Kedua, ada kekhawatiran di kalangan para guru sekolah atau madrasah swasta terkait gaji yang terancam berkurang signifikan jika siswa libur sebulan penuh. Ini karena orang tua keberatan membayar iuran SPP lantaran tidak ada kegiatan belajar mengajar selama libur sekolah.

"Guru-guru swasta di daerah khawatir, kalau liburnya full selama puasa, nanti yayasan akan memotong gajinya signifikan karena beberapa madrasah guru digaji berdasarkan hitungan jam mengajar. Padahal kebutuhan belanja saat bulan puasa ditambah Idulfitri keluarga meningkat," lanjutnya.

Data menunjukkan 95 persen madrasah berstatus swasta, dan sebagian madrasah swasta itu dikelola dengan SDM dan anggaran minim. Gaji gurunya pun di bawah Rp1 juta per bulan. Pemerintah mesti memikirkan nasib dan kesejahteraan guru swasta kecil, jika sekolah libur sebulan penuh.

Ketiga, selama ini setiap Ramadan kegiatan belajar mengajar di sekolah mengalami modifikasi. Mulai dari pengurangan jam belajar, mengubah jam masuk dan pulang sekolah, atau belajar aktif hanya dua pekan pada pertengahan Ramadan.

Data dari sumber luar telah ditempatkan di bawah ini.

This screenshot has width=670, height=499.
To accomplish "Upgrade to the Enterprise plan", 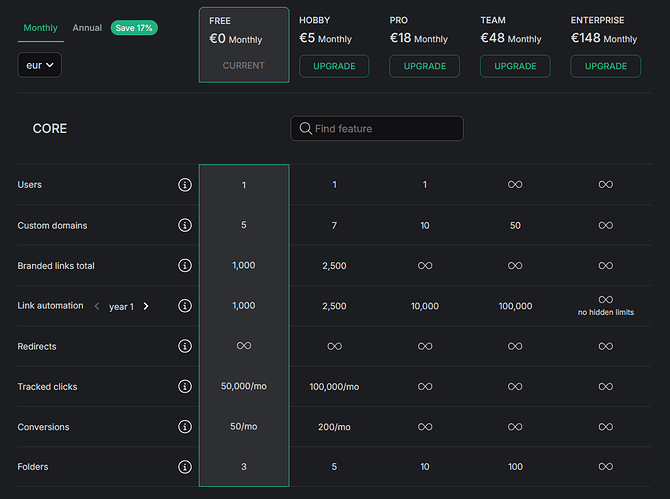I will (605, 66).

“Sisanya sekolah mengadakan program Pesantren Ramadan. Jadi opsinya ada banyak," lanjut Satriwan.

Dengan begitu, siswa tetap belajar menuntaskan kurikulum, tapi juga tidak meninggalkan aktivitas spiritual Ramadan. Jika siswa libur selama puasa, menurut Satriwan akan berdampak negatif terhadap capaian pembelajaran mereka karena kurikulum dan materi pembelajaran akan banyak tertinggal.

Potensi Peningkatan Kenakalan Remaja

Keempat, lemahnya pemantauan dan pengawasan siswa oleh guru maupun orang tua jika sekolah libur selama Ramadan. Orang tua seharusnya memiliki kendali penuh dalam mengawasi belajar anak selama libur.

Namun kenyataannya, banyak orang tua bekerja dan memiliki aktivitas lain sehingga tidak dapat mengawasi dan membimbing anak selama libur.

Terakhir, yang paling penting, Satriwan mendorong pemerintah untuk mempertimbangkan dampak negatif libur berkepanjangan, seperti learning loss dan menambah potensi adiksi siswa pada gawai.

"Jangan sampai libur selama Ramadan menjadi ajang anak lama-lama berselancar di dunia maya, mengakses konten negatif kekerasan, game online, bahkan pornografi," ucap Satriwan khawatir.

Tak hanya itu, tren kenakalan remaja juga berpotensi meningkat ketika libur selama Ramadan, karena banyak kasus tawuran dan kekerasan lainnya terjadi pada musim libur.

Kegiatan sahur on the road yang saat ini sudah dilarang di beberapa daerah karena dianggap mengganggu ketertiban (ANTARA FOTO/Muhammad Adimaja)

Ketiga, siklus kekerasan yang dilakukan remaja pada musim liburan. Ini akan menemukan momentumnya saat libur Ramadan, karena memang banyak kasus tawuran dan kekerasan lainnya terjadi saat setelah sahur atau menjelang berbuka puasa. 

“Apalagi Ramadan itu anak-anak remaja berkesempatan keluar malam lebih lama. Bahkan sampai sahur. Ini perlu pengawasan dan pengaturan yang ketat. Di beberapa wilayah Indonesia, sudah dilarang kegiatan Sahur on The Road, karena seringkali menimbulkan perkelahian dan tindak pidana lainnya," pungkasnya.